Favyen Bastani, Sam Madden. SIGMOD 2022.
Links: [PDF] [Code] [Dataset] [Talk]
Summary: Recent work in video query optimization has focused on building systems (e.g., Miris, BlazeIt, TASTI) that employ query-specific processing, such as training and applying per-query proxy models, to minimize query execution cost. These systems generally focus on optimizing object position or track queries that reason about the objects that appear in the video, e.g., find frames containing at least three buses.
However, video query optimizers are difficult to deploy in practice because they require queries to be re-developed in an entirely new framework. Additionally, specialized per-query processing means that limited work can be shared across queries, making these systems slow for executing many queries over the same video dataset.
In OTIF, we explore the alternative approach of tuning machine learning pipelines to efficiently compute object detection and tracking outputs that generalize across many queries. We find that, by jointly tuning object detection and tracking components, we can extract the positions and tracks of all objects in a video as fast as state-of-the-art video query optimizers can answer a single object position or track query. Once tracks are computed, several such queries can be answered in less than a second; indeed, when executing five queries on the same video dataset, OTIF is 23x faster than Miris, 6x faster than BlazeIt, and 9x faster than TASTI. Furthermore, OTIF avoids the development complexity associated with video query optimizers: users can first extract tracks with OTIF, and then reuse their existing infrastructure to answer queries about those tracks.
Abstract: Performing analytics tasks over large-scale video datasets is increasingly common in a wide range of applications, from traffic planning to sports analytics. These tasks generally involve object detection and tracking operations that require pre-processing the video through expensive machine learning models. To address this cost, several video query optimizers have recently been proposed. Broadly, these methods trade large reductions in pre-processing cost for increases in query execution cost: during query execution, they apply query-specific machine learning operations over portions of the video dataset. Although video query optimizers reduce the overall cost of executing a single query over large video datasets compared to naive object tracking methods, executing several queries over the same video remains cost-prohibitive; moreover, the high per-query latency makes these systems unsuitable for exploratory analytics where fast response times are crucial.
In this paper, we present OTIF, a video pre-processor that efficiently extracts all object tracks from large-scale video datasets. By integrating several optimizations under a joint parameter tuning framework, OTIF is able to extract all object tracks from video as fast as existing video query optimizers can execute just one single query. In contrast to the outputs of video query optimizers, OTIF's outputs are general-purpose object tracks that can be used to execute many queries with sub-second latencies. We compare OTIF against three recent video query optimizers, as well as several general-purpose object detection and tracking techniques, and find that, across multiple datasets, OTIF provides a 6x to 25x average reduction in the overall cost to execute five queries over the same video.
We develop an object detection and tracking architecture that exposes several (five) parameters that can be tuned to provide a good tradeoff between speed and accuracy for a given dataset. These parameters control different aspects of the three components of OTIF's execution pipeline: (1) in the object tracker, we control the rate of frames that we process; (2) in the object detector, we control the detector's input resolution and confidence threshold; and (3) in the segmentation proxy model, we control the proxy model's input resolution and confidence threshold. The segmentation proxy model is a fast model that inputs video at a very low resolution to minimize the number of pixels that have to be processed through the slower object detector (see the paper for details).
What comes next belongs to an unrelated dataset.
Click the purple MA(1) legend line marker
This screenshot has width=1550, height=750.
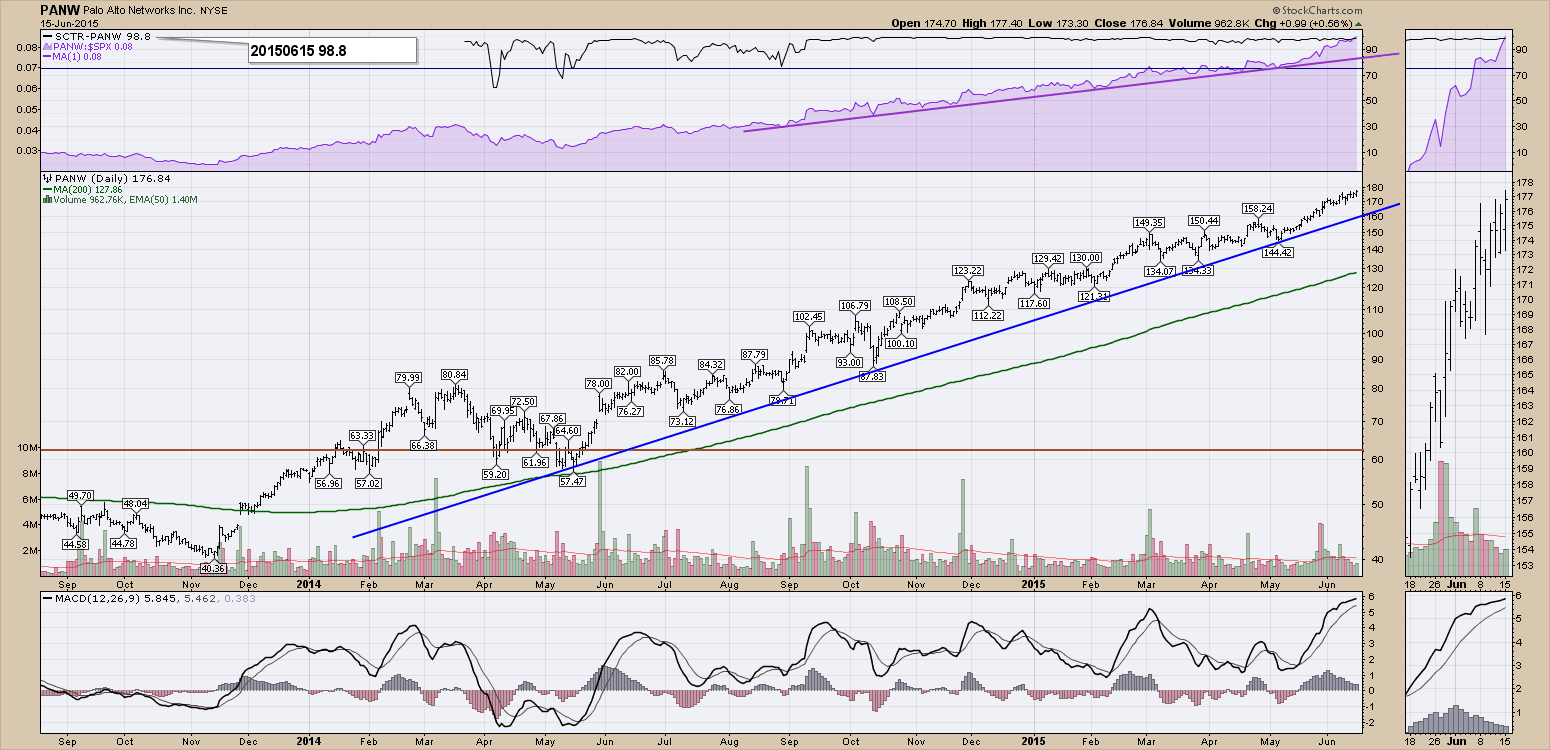48,57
We then use a sampling-based approach to tune the parameters in the architecture for a particular video dataset. First, sixty one-minute clips of video are uniformly sampled to build each of the training and validation sets. Various models, including the object tracker and the segmentation proxy model, are trained on the training set. Then, we greedily update parameters starting from the slowest possible parameter configuration to obtain a speed-accuracy curve (hopefully close to the Pareto-optimal curve), where every point corresponds to one parameter configuration. Finally, we present this curve to the user, who can then pick parameters to use for processing the rest of the dataset.
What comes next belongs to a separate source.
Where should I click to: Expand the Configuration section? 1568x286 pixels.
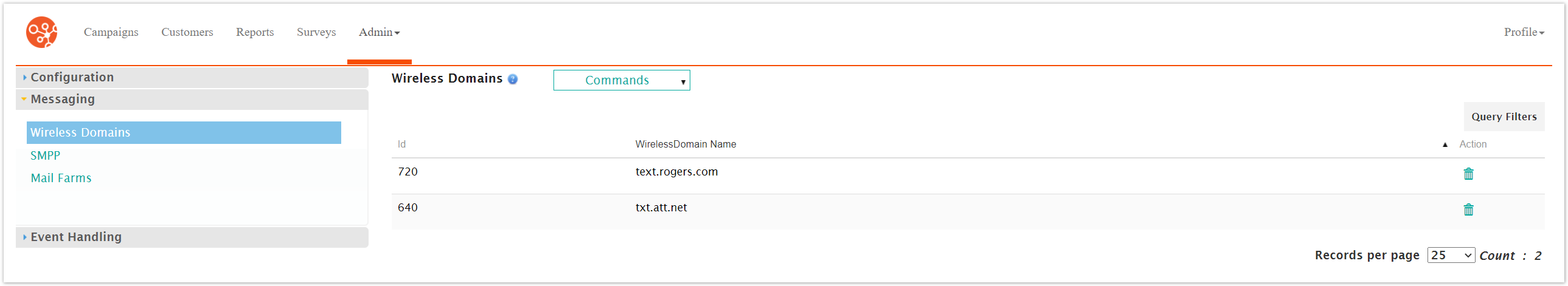[x=72, y=77]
In prior work, object detection and tracking are considered slow operations whose performance issues can only be mitigated for certain types of queries through query-specific video processing. In contrast, we find that Object Tracking Is Fast, and that leveraging a wide range of optimizations brings tracker performance close to video decoding speed. Our results suggest that current video query optimizers face significant challenges in competing with fast object trackers, and that further improving the speed-accuracy tradeoff of object tracking and other computer vision tasks is likely a more promising future direction.